El odio no es innato

«El odio es un sentimiento que se cultiva socialmente», nos recordaba la filósofa Adela Cortina en el documental de TV3 Odi, del sentiment al delicte (Odio, del sentimiento al delito): «Se explican historias que van labrando este sentimiento. Históricamente así ha sido en todos los países del mundo». Es lo que hacen Ferrando (acto I) y Azucena (acto II) con la triste historia de la madre de la gitana, desde puntos de vista opuestos. Si nos preguntamos por qué la matan, no hallaremos motivo racional alguno. Ferrando explica historias inverosímiles teñidas de antigitanismo y misoginia. La madre de Azucena habría embrujado al hijo del conde y un criado habría muerto por un beso de la gitana. Los conflictos reales también empiezan con palabras que obnubilan la razón. Se lamentaba de ello Stefan Zweig en El mundo de ayer: «Si hoy, reflexionando con calma, nos preguntamos por qué Europa fue a la guerra en 1914, no hallaremos ni un solo fundamento razonable, ni un solo motivo». Así pues, constituye todo un acierto que Àlex Ollé sitúe la trama en la Primera Guerra Mundial.
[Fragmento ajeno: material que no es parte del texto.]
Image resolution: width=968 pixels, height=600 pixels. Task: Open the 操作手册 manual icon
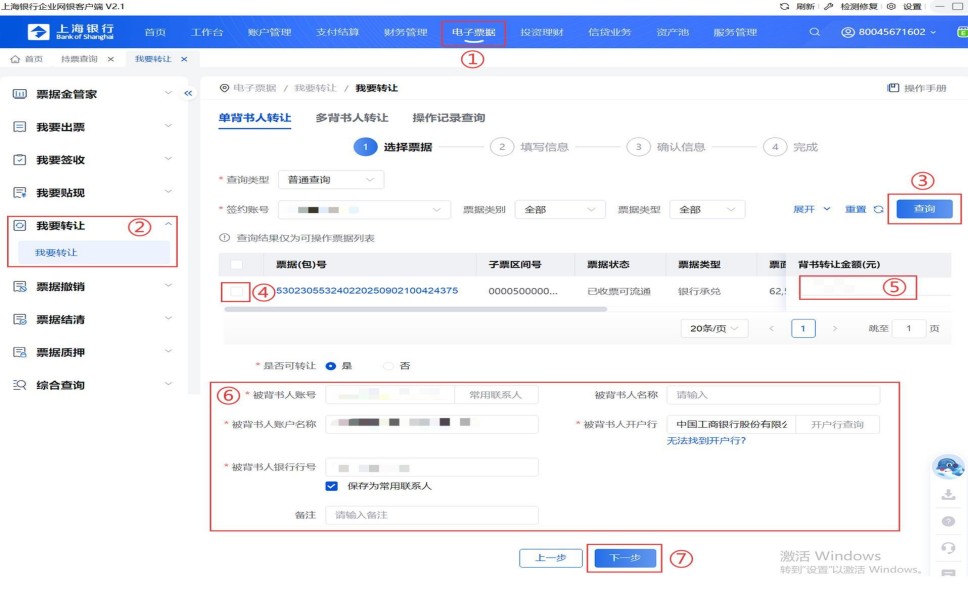[893, 88]
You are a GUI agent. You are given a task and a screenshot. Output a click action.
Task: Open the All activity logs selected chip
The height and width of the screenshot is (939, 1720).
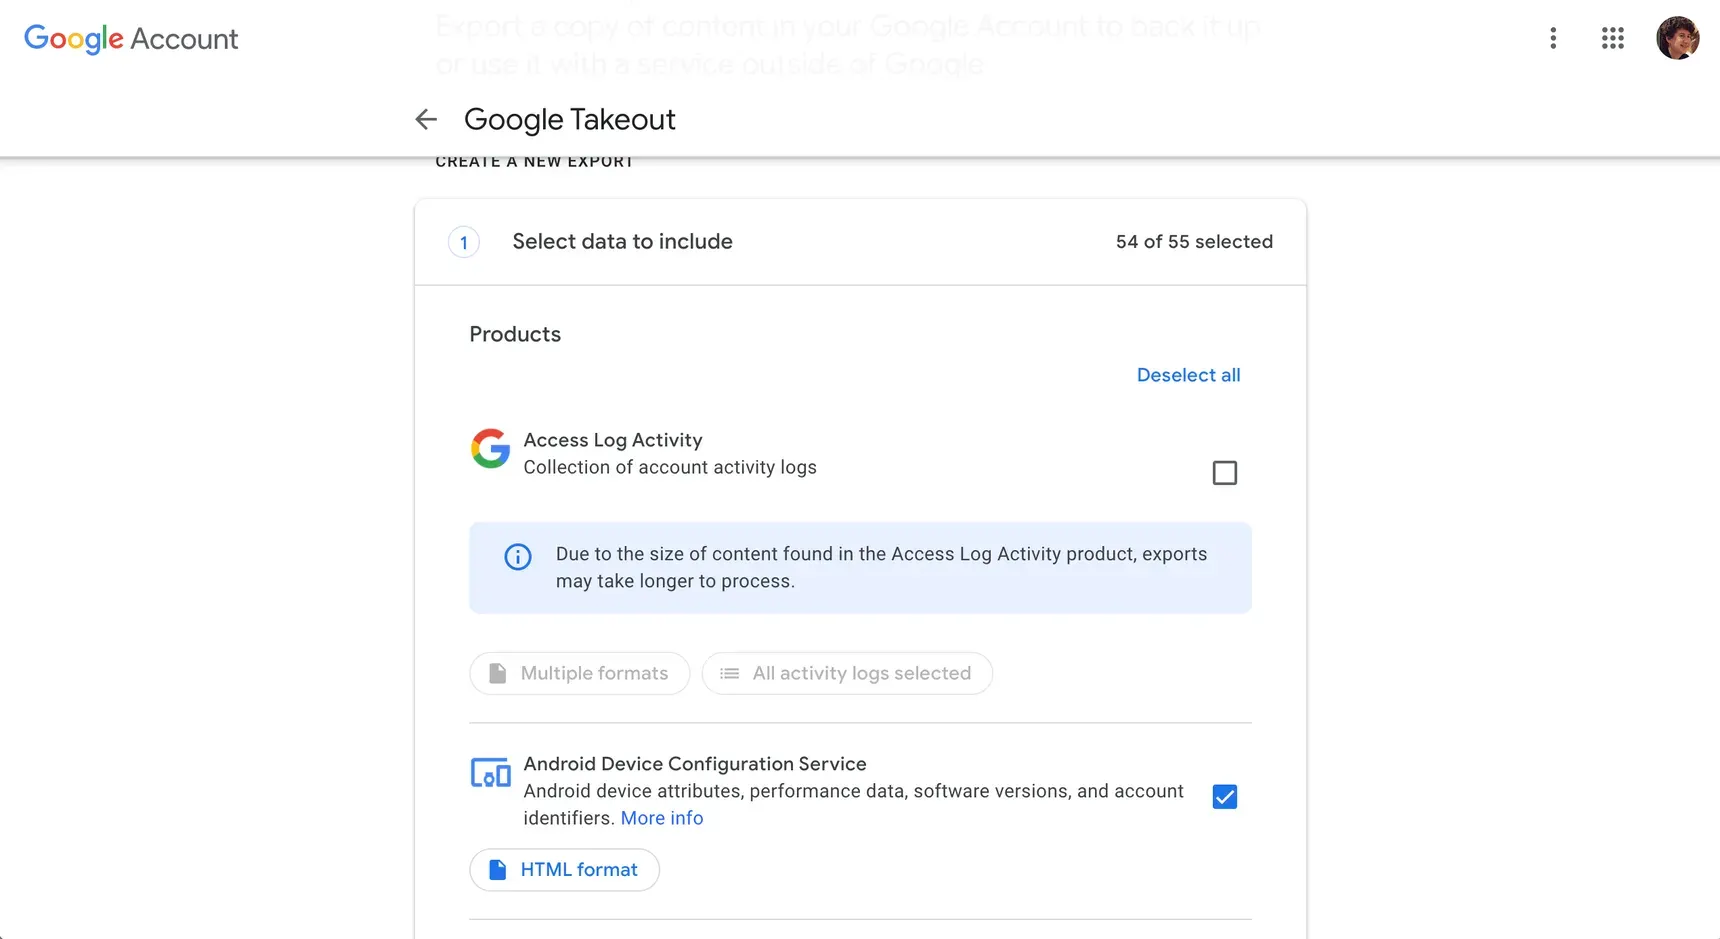pyautogui.click(x=847, y=674)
Las guerras se alimentan de la mentira y el odio, ingredientes cocinados a fuego lento, propiciando el miedo y el rechazo del otro. No hay que retroceder a la Alemania de la hiperinflación. La ultraderecha europea y Vladímir Putin nos recuerdan al conde de Luna y Azucena, corroídos por el ánimo de venganza. Él mismo ha defendido públicamente que el hundimiento de la URSS fue una humillación para Rusia. La sed de venganza que empuja a los personajes sirve hoy de pretexto para invadir un país vecino. Del mismo modo, en los años treinta, Hitler usó el agravio por la derrota en la Primera Guerra Mundial per enardecer a los alemanes.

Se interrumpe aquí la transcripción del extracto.